Yeah so, JinaD stands for Jina Daemon, and the core idea is to remember that Jina was born to be distributed, so we need to take advantage of that, and what JinaD aims at is to spin up Flows remotely.

I think the easiest will be to check some of the JinaD tests to see what's going on, let's take a look at the test_query_with_shards.

Again…what?

Let's define first what is the expected output and then let's see how we'll do it. For this test we want

  1. Build our Docker image with Docker compose
  2. Create remote Flows
  3. Index & Query

Right…let's see the implementation

As you can see with have several files here, and since our first step was to build our Dockerfile let's check that one first

FROM jinaai/jina:test-pip

WORKDIR /

RUN apt-get update && \
    apt-get install --no-install-recommends -y git \
    curl

RUN python -m pip install --no-cache-dir --upgrade pip && \
    git clone https://github.com/jina-ai/jinad.git && \
    pip install $(grep -ivE "jina" jinad/requirements.txt) --ignore-installed && \
    cd jinad && python setup.py install

COPY . /

COPY tests/integration/distributed/test_index_query_with_shards/entrypoint.sh .

RUN chmod +x entrypoint.sh

ENTRYPOINT ["bash", "-c", "./entrypoint.sh"]

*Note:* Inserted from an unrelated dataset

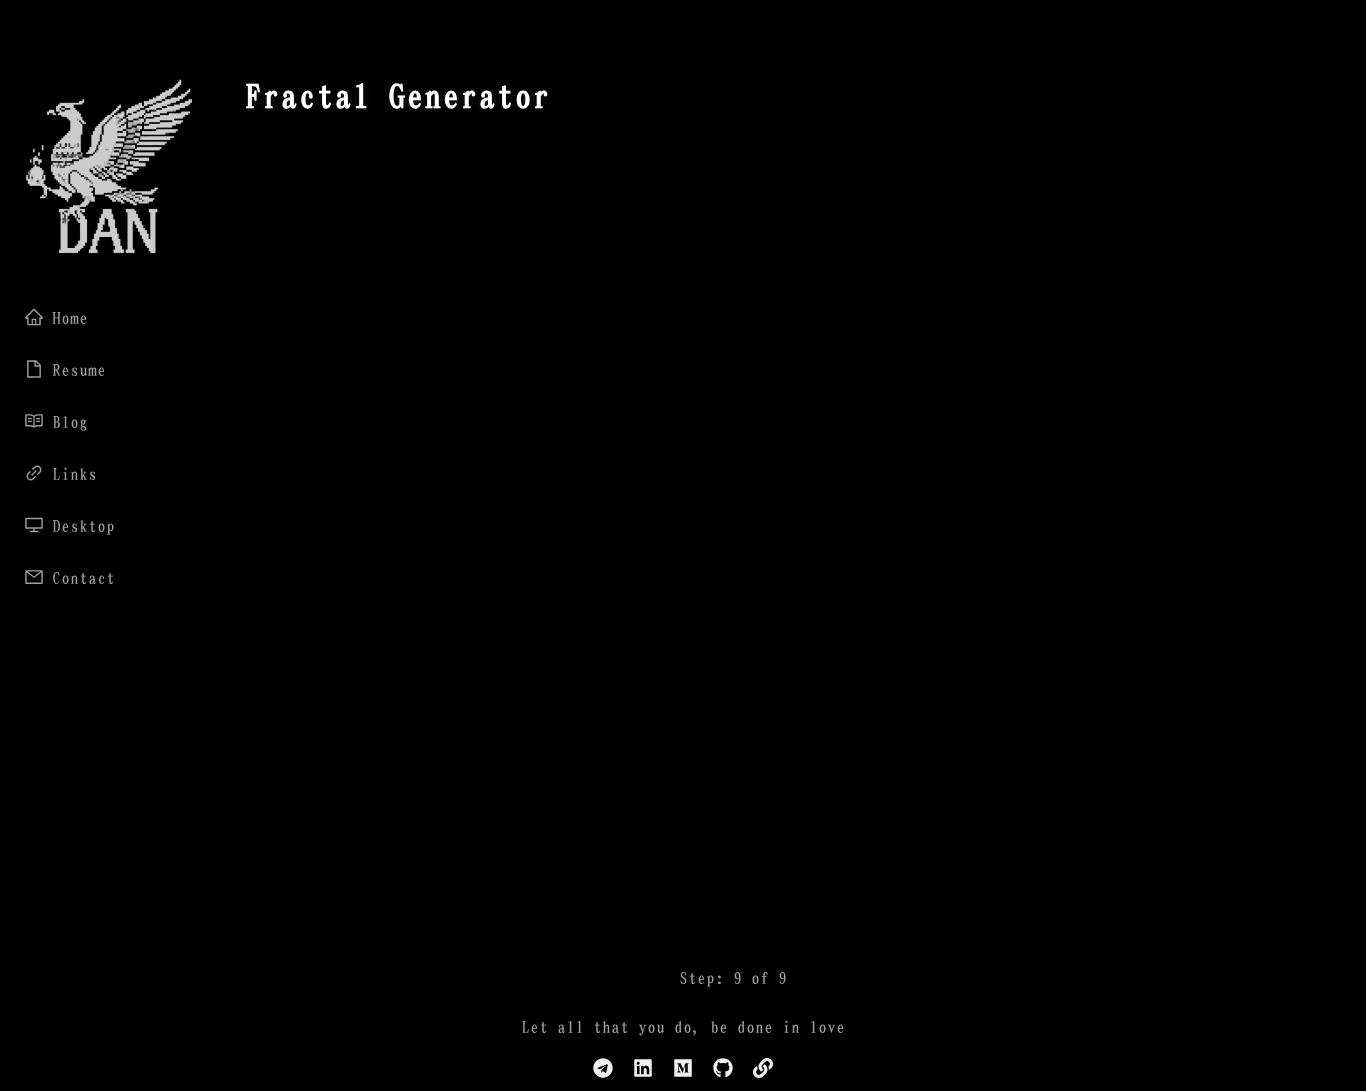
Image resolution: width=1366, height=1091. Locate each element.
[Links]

Ok, so the first thing here is that we'll use the test-pip image as a base, if you don't have it yet you can build it with:

docker build --build-arg PIP_TAG="[devel]" -f tests/integration/jinad/Dockerfiles/Dockerfile -t jinaai/jina:test-pip .

And then we get all the necessary requirements for JinaD.

Now the next step is to spin up our flow, so let's check the test_integration.py

def test_flow():
    if Path.cwd().name != 'jinad':
        sys.exit(
            'test_index_query_with_shards.py should only be run from the jinad base directory'
        )

    start_docker_compose(compose_yml)

    time.sleep(10)

    flow_id = send_flow(flow_yml, pod_dir)['flow_id']

    print(f'Successfully started the flow: {flow_id}. Lets index some data')

As you can see, after checking we're on the right folder, we run start_docker_compose, and this will take care to build up our image with the Dockerfile we just saw. After that, the next step is to spin up our Flow, we have a print to see our Flow id just (case you can never have enough prints for mental health) for sanity.

Ok! so we have our Flow spun up remotely already! dances remotely but now let's use it cause otherwise was just a lot of time I could have spent dancing remotely.

for x in range(100):
    text = 'text:hey, dude ' + str(x)
    text_indexed = call_api(
        method='post',
        url='http://0.0.0.0:45678/api/index',
        payload={'top_k': 10, 'data': [text]},
    )['index']['docs'][0]['text']

    assert text_indexed == text

In this case, I'm going to index 100 documents, each with the text "hey, dude" plus the document number. And we check that the text we indexed is actually what we wanted to index.

And just like that, we spun up our Flow and indexed some documents on it. If you run this, at this point you'd see on your terminal the confirmation of what we just did and the Flow ids:

But then that's not really useful until we query data, so we need to spin up another Flow, this time for query.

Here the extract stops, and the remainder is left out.